このように、独立した一つ一つの問題ではなく一場面を使った数の総合問題はよく考えられていますし、「生活の中で数を学ぶ」というメッセージが明確になっています。受験をするかどうかに関係なく、こうした良問をすべての幼児が学べる環境づくりができるといいと思います。

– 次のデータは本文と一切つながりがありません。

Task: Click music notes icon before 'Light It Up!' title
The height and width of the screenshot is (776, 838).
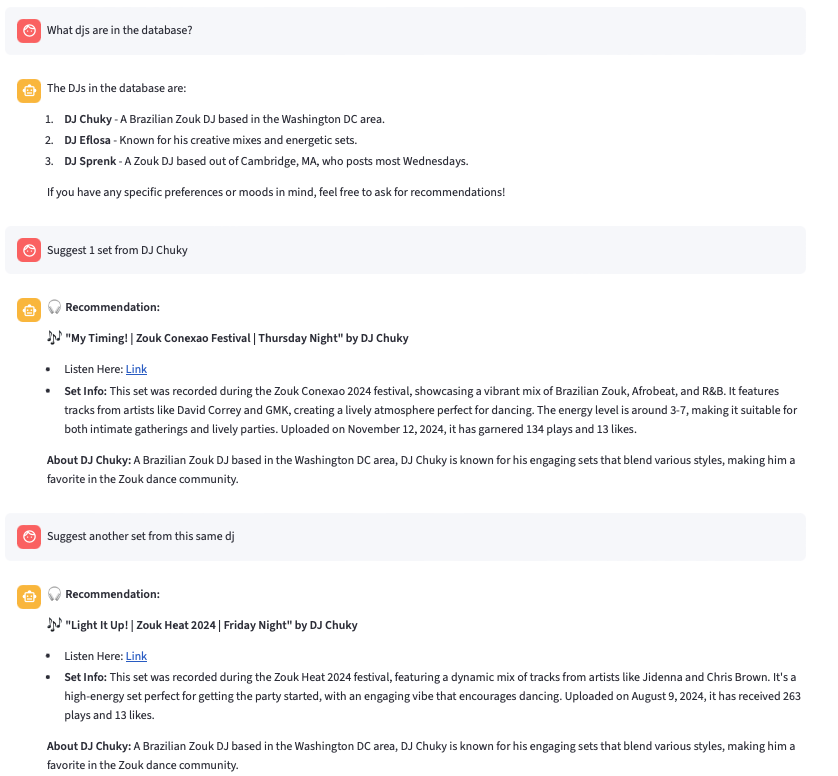Action: [x=54, y=625]
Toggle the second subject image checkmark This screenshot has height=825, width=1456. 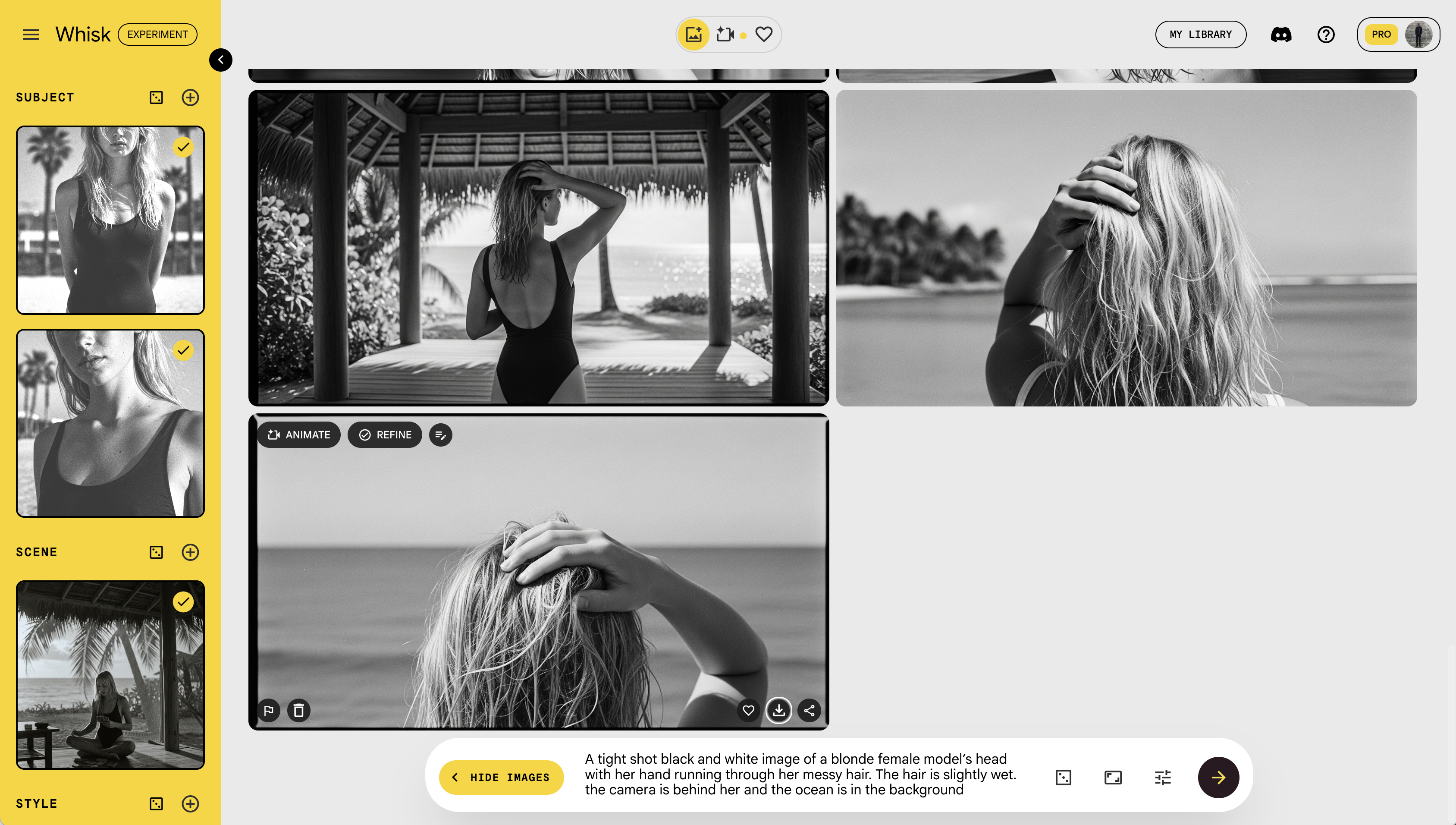coord(183,350)
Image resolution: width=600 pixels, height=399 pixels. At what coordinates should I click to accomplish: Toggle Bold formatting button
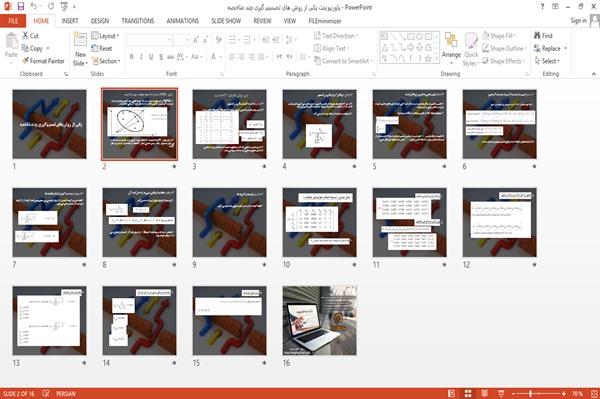(132, 57)
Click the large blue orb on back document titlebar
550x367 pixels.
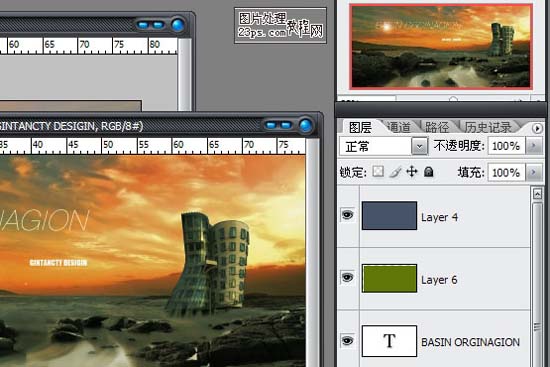(x=178, y=25)
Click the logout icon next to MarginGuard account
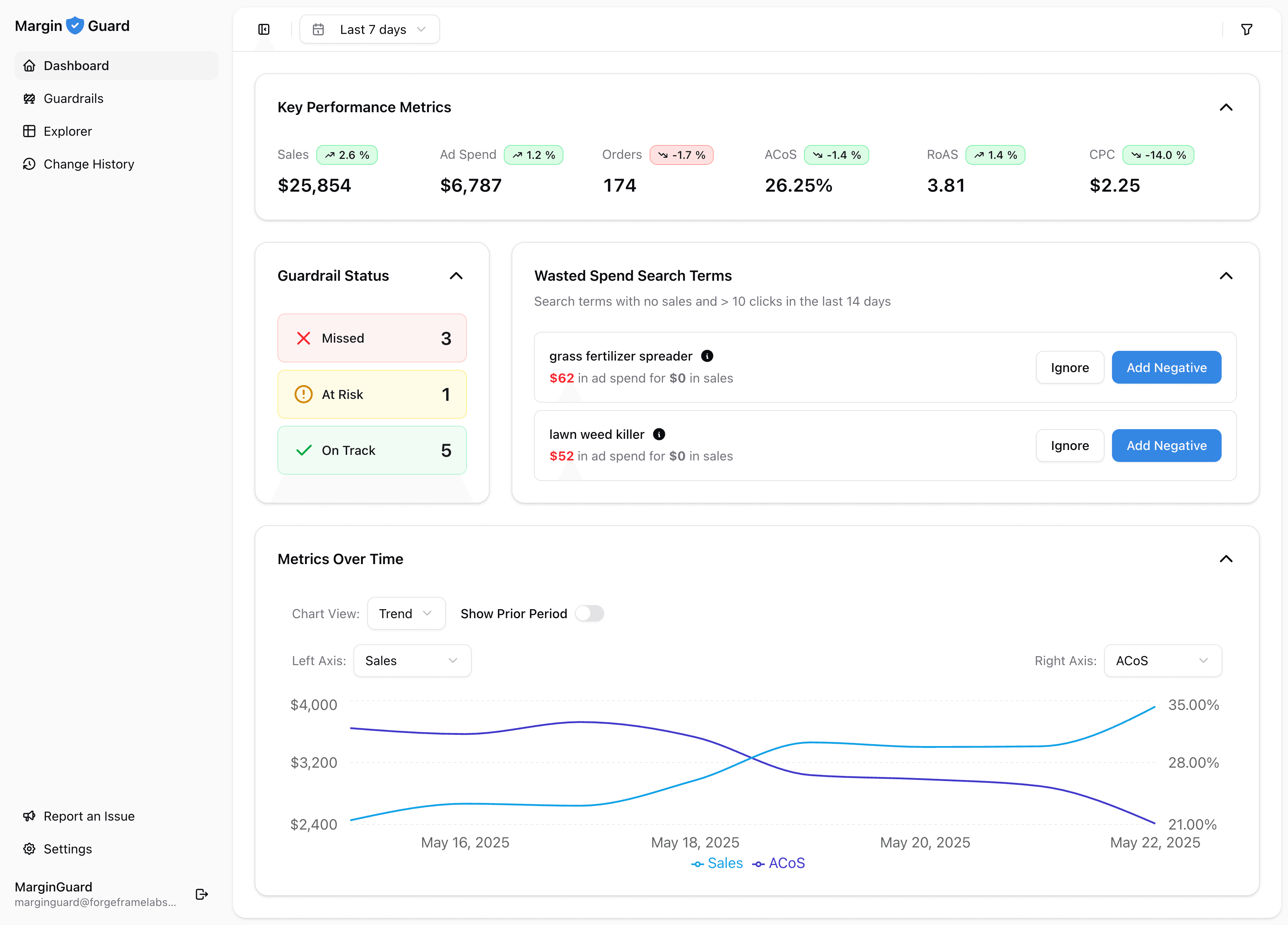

幼児期だけでなく小学校以降の学習においても、算数は現実の生活と切り離したところでの数字の操作だけで成り立つものではありません。日本の算数教育で指摘されている「計算はできても、文章題になるとできない」という現実は、この矛盾を端的に表しています。文章題の中味はまさしく生活そのものであり、その中における数の関係を立式することができるかどうかが問われています。その立式ができない子どもたちが大勢生み出されている現実を変えないといけません。数の学習を生活や遊びと関連付けて行うことは、とても大事なことです。また、文章を読んで立式するだけでなく、式を見てお話をつくることも大事です。こぐま会の就学準備クラスでは、数式を見てお話をつくる練習に力を入れています。たとえば数字の4と2を使って、
  • 4+2のお話をつくってください
  • 4-2のお話をつくってください
  • 4×2のお話をつくってください
  • 4÷2のお話をつくってください
というようなことを行っています。小学部の授業でも行っていますが、この中で何が一番難しいかというと、かけ算の「4×2のお話づくり」であることがわかっています。数の学習が計算主義に陥らないよう、低学年のうちから、立式やお話づくりの練習をするようにしてください。